Look anywhere except here.
That is not a strategy.
That is a confession.
It says they do not have the courage to measure their own house.
It says they can only be brave when the enemy is far enough away to be useful.
It says they can only be precise when the target has no invitation to the room.
It says they can map gangs, mobs, dissidents, street criminals, protest networks, political enemies, bank accounts, tax records, phone logs, and ordinary citizens.
But when the map points upward, suddenly everyone becomes a philosopher of caution.
Suddenly process matters.
Suddenly reputations matter.
Suddenly we need nuance.
Suddenly we must avoid broad assumptions.
Suddenly we cannot jump to conclusions.
Suddenly the same state that can wiretap, subpoena, freeze, surveil, sanction, indict, raid, leak, classify, declassify, redact, regulate, tax, inflate, and punish becomes helpless.
Amazing.
The omnipotent state becomes shy right when the ledger reaches the penthouse.
That is the part people see.
That is the part they cannot hide.
They think people are angry because they do not understand complexity.
No.
People are angry because they understand proportion.
They understand that a system cannot be ferocious downward and delicate upward.
They understand that law cannot arrive as a hammer for the weak and a fog machine for the protected.
They understand that secrecy cannot keep calling itself dignity when it functions like shelter.
They understand that “national security” cannot become a laundry bag for elite embarrassment.
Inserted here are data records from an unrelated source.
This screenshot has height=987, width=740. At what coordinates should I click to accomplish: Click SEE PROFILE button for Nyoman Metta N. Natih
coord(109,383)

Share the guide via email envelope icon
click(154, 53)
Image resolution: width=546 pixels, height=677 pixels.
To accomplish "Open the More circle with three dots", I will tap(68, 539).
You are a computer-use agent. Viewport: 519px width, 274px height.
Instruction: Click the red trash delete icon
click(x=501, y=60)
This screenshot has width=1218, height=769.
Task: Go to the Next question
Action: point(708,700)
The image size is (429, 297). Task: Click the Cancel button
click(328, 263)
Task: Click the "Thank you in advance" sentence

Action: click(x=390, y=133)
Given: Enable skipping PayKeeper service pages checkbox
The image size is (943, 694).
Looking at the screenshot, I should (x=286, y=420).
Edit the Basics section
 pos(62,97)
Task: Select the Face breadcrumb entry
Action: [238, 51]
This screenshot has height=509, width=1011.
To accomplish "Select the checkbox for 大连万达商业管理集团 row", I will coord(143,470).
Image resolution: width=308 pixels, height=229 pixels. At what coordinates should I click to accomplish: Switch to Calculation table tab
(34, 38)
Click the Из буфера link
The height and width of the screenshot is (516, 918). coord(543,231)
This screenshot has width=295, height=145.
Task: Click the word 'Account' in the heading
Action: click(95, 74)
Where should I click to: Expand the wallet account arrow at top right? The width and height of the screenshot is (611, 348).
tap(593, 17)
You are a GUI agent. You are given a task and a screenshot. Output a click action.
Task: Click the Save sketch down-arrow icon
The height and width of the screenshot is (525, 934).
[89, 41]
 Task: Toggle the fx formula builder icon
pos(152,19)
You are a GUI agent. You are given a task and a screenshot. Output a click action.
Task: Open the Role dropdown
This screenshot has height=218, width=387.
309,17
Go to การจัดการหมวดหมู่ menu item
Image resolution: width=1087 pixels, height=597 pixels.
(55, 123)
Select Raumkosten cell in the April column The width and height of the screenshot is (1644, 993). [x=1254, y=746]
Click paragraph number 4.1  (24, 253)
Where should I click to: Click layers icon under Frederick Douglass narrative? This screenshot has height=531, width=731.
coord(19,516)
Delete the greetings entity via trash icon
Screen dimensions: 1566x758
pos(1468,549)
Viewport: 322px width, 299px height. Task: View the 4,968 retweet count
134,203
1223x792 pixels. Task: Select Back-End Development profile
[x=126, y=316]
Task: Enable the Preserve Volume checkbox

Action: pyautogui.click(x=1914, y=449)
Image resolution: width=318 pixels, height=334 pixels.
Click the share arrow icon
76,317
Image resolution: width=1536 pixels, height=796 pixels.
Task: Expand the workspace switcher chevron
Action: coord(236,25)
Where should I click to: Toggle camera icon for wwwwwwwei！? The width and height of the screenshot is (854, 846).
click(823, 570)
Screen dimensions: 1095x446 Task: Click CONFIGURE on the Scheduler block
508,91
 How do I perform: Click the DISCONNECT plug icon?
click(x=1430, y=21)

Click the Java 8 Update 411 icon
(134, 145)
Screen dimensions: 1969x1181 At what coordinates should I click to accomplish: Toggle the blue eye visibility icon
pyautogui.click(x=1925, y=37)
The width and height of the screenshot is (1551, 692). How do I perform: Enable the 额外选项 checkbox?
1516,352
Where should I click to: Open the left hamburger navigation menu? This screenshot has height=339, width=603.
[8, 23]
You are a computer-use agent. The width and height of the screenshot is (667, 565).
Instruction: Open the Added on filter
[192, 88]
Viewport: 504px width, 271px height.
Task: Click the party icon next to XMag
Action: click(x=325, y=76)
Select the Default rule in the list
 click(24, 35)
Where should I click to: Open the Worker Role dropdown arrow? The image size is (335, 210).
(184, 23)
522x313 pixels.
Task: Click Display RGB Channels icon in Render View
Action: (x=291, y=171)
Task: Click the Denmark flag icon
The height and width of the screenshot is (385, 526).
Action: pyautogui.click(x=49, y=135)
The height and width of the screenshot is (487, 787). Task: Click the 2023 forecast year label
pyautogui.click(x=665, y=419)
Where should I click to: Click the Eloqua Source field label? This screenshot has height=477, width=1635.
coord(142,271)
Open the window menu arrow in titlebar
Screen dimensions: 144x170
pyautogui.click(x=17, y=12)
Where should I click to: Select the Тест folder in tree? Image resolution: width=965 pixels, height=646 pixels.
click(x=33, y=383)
They understand that the paper only works if the ledger can be trusted.
Money is paper.
Law is paper.
Debt is paper.
Titles are paper.
Passports are paper.
Charges are paper.
Records are paper.
Court orders are paper.
Indictments are paper.
Settlement agreements are paper.
Bank ledgers are paper.
The whole civilization runs on belief that paper still means something.
So when the paper kings break the ledger, they are not protecting the kingdom.
They are dissolving the spell that made the kingdom possible.
That is the suicidal stupidity.
They think they are preserving order by hiding the map.
But they are teaching the public that order was never law.
It was permission.
They think they are protecting trust by controlling disclosure.
But they are teaching the public that trust was never earned.
It was managed.
They think they are avoiding instability by refusing proportion.
But they are creating the one instability no bunker can solve:
People stop believing the paper.
A bunker can protect a body.
It cannot protect legitimacy.
A redaction can hide a name.
It cannot restore proportion.
A speech can name an enemy.
It cannot repair a ledger.
A flag can cover a podium.
It cannot cover cowardice forever.
And that is why the posture is so humiliating.
They want to be remembered as serious men.
But serious men do not hide behind slogans when the room needs measurement.
Serious men do not campaign on draining the swamp, then call the public dangerous for asking where the drains are.
Serious men do not say “law and order” while applying law to enemies and order to friends.
Serious men do not perform civilization while refusing the first duty of civilization:
equal measure.
That is the whole indictment.
The scandal is not only what they hid.
The scandal is how small they became while pretending to be grand.
The scandal is the size of the costume compared to the size of the men inside it.
They said they were guarding the republic.
Then the republic asked for the ledger.
And they reached for a smoke machine.